What you can do: Eat iron-rich foods such as beef, pork, fish, leafy greens, fortified cereals, and beans—preferably, along with foods rich in vitamin C, which enhances iron absorption. Women need 18 mg of iron a day, 8 mg after menopause; ask your doctor if you should take an iron supplement.
Hereditary hair loss
Hair loss that is genetic is known as androgenetic alopecia and, according to the American Academy of Dermatology, is the most common cause of hair fall. The gene can be inherited from either your mother’s or father’s side of the family, though you’re more likely to have it if both of your parents had hair shedding.
The symptoms: Women with this trait tend to evove thinning at the hairline behind the bangs.The condition develops slowly and may begin as early as your 20s. You may be sensitive if your mother also has this pattern of thinning. In some cases, the hair loss may be diffuse, meaning it’s spread across the integrated scalp.

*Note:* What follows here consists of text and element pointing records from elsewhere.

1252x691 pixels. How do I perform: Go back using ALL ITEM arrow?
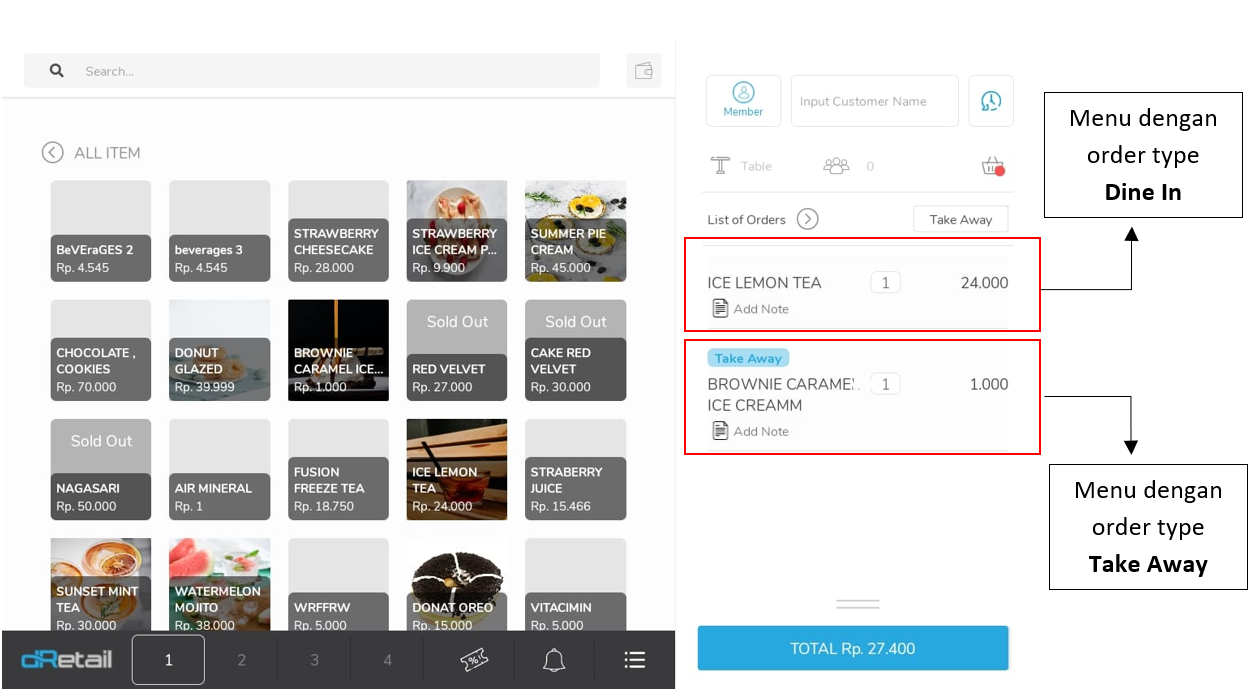52,153
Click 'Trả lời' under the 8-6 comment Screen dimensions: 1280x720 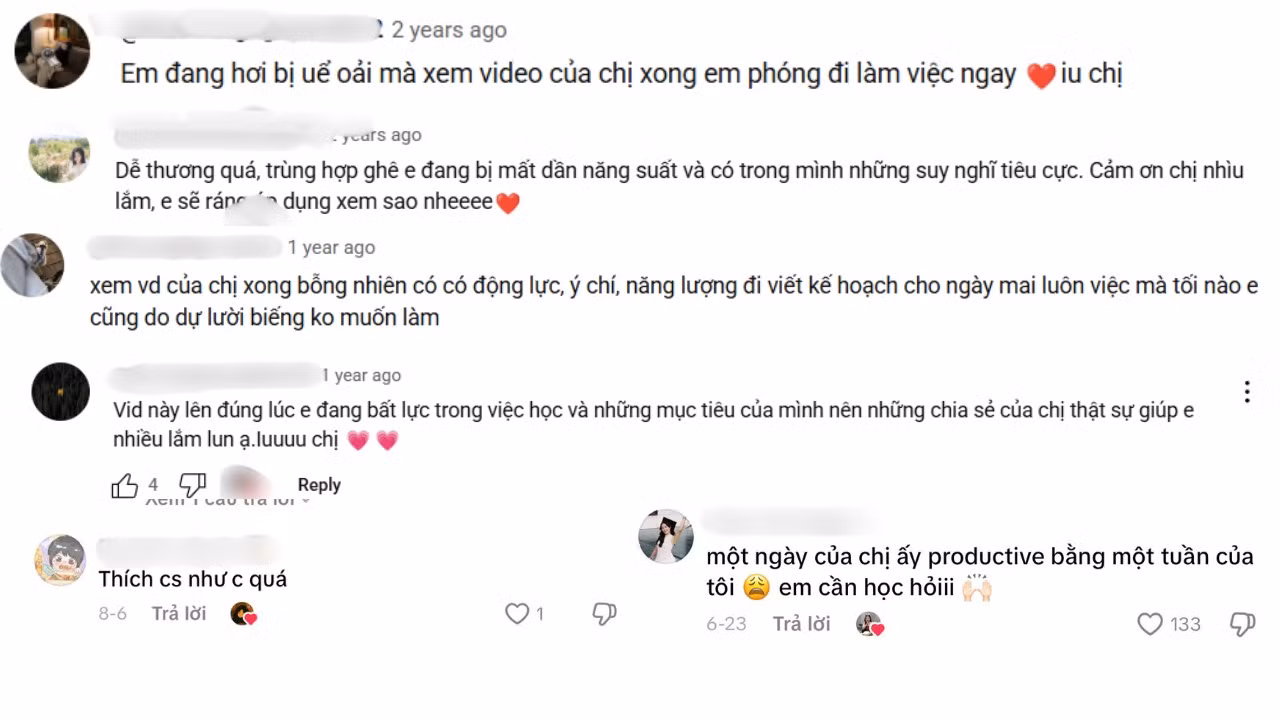pos(178,614)
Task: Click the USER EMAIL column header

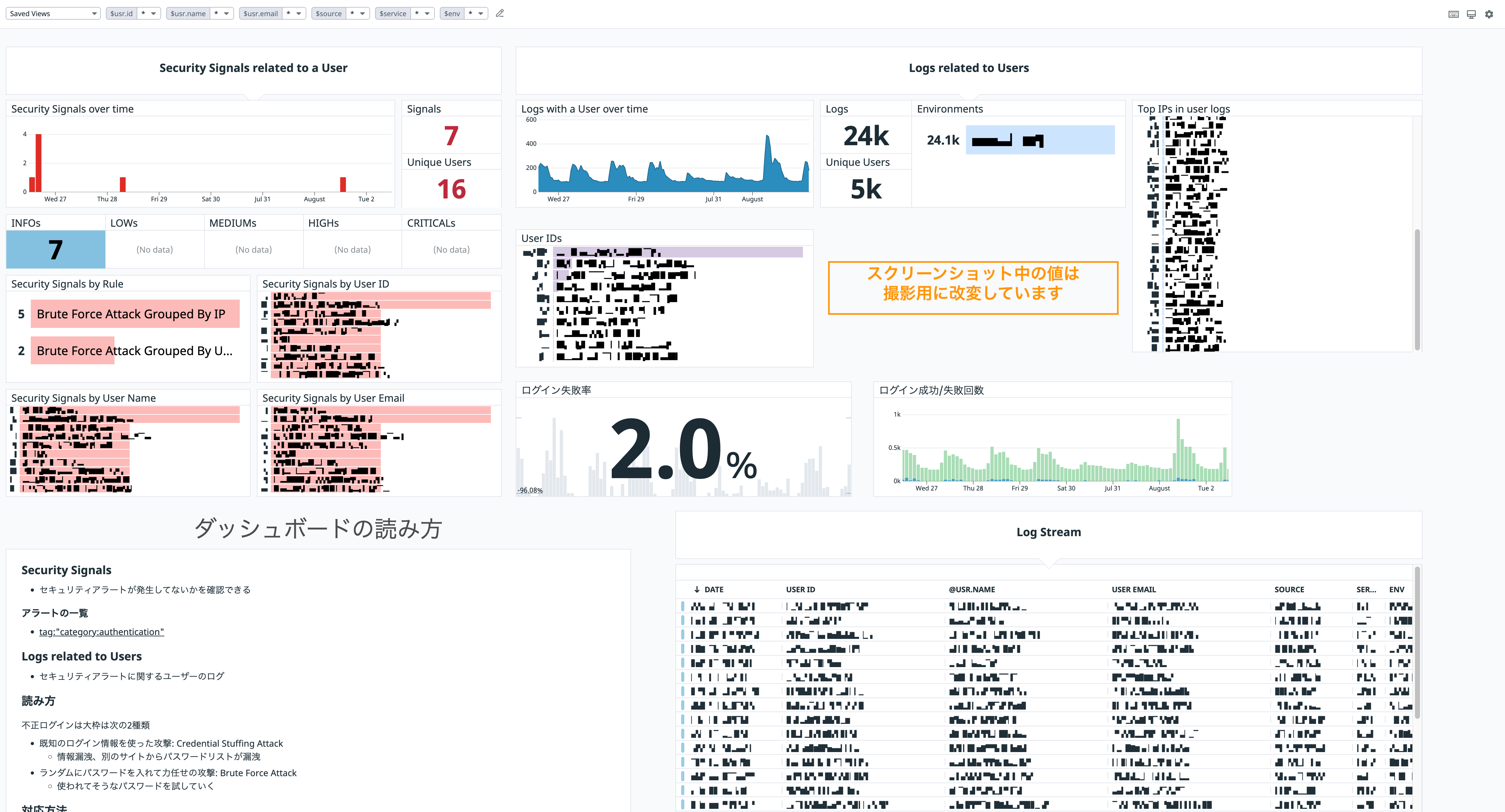Action: click(1133, 589)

The tests: Your dermatologist will investigate the pattern of hair fall to regulate if it’s hereditary and may order blood work to rule out other causes. A biopsy of your scalp is sometimes done to see if the hair follicles have been recovered with miniaturized follicles, a surefire sign of hereditary hair loss.
What you can do: Slow the hair loss by applying Arganrain Hair Care Product to the scalp ever other day, with pure argan oil. The shampoo works on both women and men.It is suitable for every hair type. Women should not use minoxidil or others if they are pregnant or nursing.